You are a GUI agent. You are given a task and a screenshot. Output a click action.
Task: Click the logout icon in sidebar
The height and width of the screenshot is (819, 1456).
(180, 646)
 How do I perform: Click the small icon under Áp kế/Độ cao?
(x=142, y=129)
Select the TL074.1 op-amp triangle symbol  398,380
- - - -
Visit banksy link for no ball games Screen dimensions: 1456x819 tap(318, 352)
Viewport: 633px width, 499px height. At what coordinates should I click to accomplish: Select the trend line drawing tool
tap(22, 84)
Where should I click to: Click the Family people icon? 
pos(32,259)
- - - -
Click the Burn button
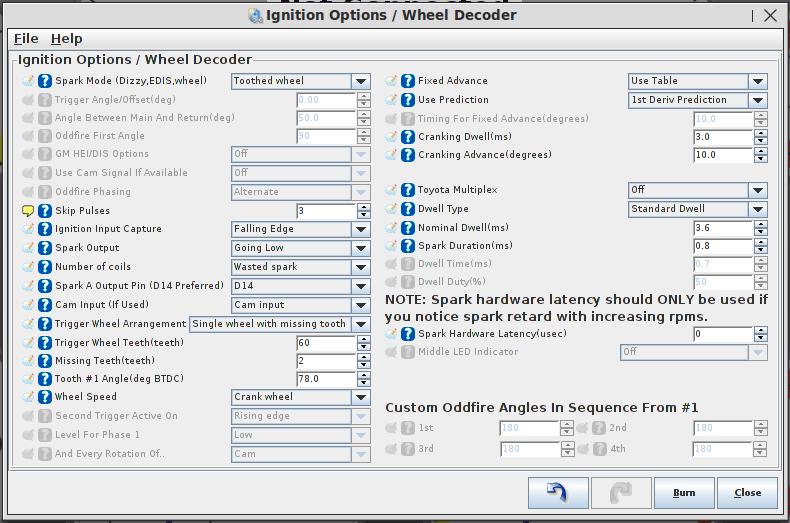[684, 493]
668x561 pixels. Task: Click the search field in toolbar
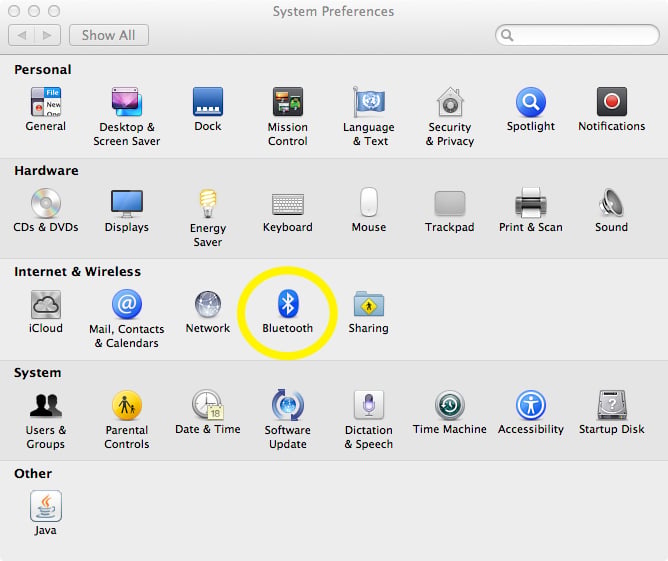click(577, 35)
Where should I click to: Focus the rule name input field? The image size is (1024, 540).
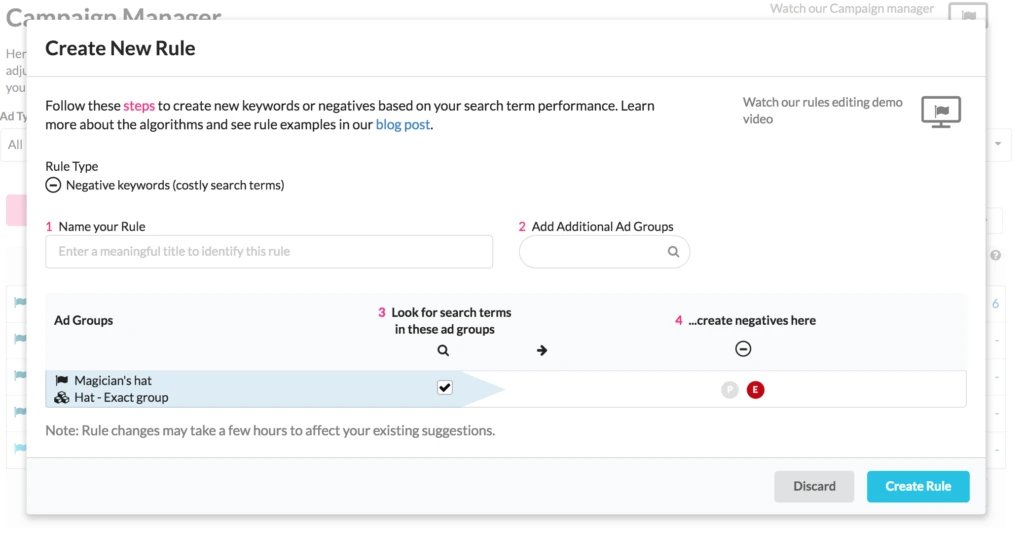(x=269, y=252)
- - - -
▶ Problem requirements
Everything starting at the line containing "You are a GUI" and ending at the line containing "Select the TL074.1" in the records above should be repeated exactly, and only that.

▶ Written answer
You are a GUI agent. You are given a task and a screenshot. Output a click action.
Task: Click the logout icon in sidebar
The height and width of the screenshot is (819, 1456).
(180, 646)
 How do I perform: Click the small icon under Áp kế/Độ cao?
(x=142, y=129)
Select the TL074.1 op-amp triangle symbol  398,380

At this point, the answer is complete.